# Women Over 50 -  Hairstyles That Are Ageless!



## SeaBreeze (Mar 18, 2015)

I just had my hair cut today, and although I'm in my 60s now, I've been styling my hair in basically the same way since I was in my 20s.  It can be a little longer, shorter, bangs or no bangs...but it's pretty much a long layered 'shag'...but not so shaggy...if you know what I mean. 

 I was without bangs for awhile, so today I had her cut my bangs again.  They kind of bug me because they grow so fast, and before I know it they're poking me in the eye.  I'm not one for going to the beauty salon very often, so I end up trimming them on my own.  Sometimes it comes out okay, and sometimes not so much, hubby likes women with bangs. 

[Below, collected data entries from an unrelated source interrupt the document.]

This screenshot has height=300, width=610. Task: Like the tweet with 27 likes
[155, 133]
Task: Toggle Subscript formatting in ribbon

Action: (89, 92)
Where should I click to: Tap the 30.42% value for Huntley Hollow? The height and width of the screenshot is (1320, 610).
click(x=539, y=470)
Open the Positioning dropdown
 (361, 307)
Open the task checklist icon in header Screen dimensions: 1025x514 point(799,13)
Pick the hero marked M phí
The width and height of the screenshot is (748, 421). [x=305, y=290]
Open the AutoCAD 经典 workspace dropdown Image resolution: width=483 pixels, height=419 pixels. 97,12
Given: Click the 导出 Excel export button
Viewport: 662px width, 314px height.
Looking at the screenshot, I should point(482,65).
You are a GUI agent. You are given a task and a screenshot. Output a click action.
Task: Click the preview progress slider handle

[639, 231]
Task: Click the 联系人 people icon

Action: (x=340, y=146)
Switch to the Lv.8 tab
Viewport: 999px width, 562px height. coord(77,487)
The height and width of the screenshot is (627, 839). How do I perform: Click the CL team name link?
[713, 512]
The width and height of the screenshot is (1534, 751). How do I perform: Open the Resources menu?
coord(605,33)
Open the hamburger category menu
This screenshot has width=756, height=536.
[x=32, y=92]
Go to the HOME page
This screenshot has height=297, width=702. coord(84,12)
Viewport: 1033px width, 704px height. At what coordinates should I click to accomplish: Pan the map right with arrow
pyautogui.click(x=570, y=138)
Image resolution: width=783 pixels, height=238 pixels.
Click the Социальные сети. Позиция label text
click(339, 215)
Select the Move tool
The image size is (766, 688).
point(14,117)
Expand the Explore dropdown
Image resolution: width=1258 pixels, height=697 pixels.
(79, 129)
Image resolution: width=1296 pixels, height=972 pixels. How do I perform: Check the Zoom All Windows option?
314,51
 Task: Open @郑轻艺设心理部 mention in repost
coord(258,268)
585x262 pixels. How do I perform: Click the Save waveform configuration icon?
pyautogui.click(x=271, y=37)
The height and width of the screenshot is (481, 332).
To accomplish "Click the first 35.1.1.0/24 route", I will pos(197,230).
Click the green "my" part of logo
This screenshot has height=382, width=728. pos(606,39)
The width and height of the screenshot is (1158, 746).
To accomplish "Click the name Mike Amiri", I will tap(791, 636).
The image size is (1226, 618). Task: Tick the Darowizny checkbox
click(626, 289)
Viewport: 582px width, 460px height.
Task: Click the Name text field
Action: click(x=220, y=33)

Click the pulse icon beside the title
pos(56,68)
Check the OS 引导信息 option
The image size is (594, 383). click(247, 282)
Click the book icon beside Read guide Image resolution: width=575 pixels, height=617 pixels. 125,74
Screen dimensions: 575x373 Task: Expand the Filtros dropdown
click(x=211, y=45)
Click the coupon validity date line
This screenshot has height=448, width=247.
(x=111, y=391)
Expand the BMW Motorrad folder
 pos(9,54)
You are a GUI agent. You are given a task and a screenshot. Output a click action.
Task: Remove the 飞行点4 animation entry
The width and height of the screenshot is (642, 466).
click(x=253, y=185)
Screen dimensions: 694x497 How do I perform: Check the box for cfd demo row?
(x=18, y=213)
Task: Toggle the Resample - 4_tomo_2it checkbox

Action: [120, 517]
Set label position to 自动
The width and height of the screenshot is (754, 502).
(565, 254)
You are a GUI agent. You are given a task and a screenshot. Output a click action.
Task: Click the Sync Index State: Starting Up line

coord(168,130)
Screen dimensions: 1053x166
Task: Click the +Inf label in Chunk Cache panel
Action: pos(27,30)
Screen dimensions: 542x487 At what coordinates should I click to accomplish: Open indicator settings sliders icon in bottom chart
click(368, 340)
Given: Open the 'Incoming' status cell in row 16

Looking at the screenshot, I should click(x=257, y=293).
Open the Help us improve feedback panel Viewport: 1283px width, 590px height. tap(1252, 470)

Here are some ideas for haircuts for women in general, leaning toward the older woman....but many are ageless really.


----------



## SeaBreeze (Mar 18, 2015)




----------



## SeaBreeze (Mar 18, 2015)




----------



## SeaBreeze (Mar 18, 2015)




----------



## Shalimar (Mar 19, 2015)

Sea Breeze, beautiful hairstyles, beautiful women. Upon reflection, I guess I see aging from a slightly different viewpoint. For me, one of the benefits of aging is giving myself permission to do as I wish regarding my appearance. Looking good is a personal thing, I choose to rock hip length curly red hair. It may not be typical, but along with my tiny diamond nose stud,it works for me!


----------



## QuickSilver (Mar 19, 2015)

I prefer the very short sassy cut.  Perhaps because I am silver..  I'm not fond of long grey hair


----------



## Ameriscot (Mar 19, 2015)

I'm never happy with my hair any more.  Right now I've got a short bob and I always have bangs/fringe as I just look better with my forehead covered. I have very fine hair but I have a lot of it.  No body whatsoever or I'd like to go to short layers.  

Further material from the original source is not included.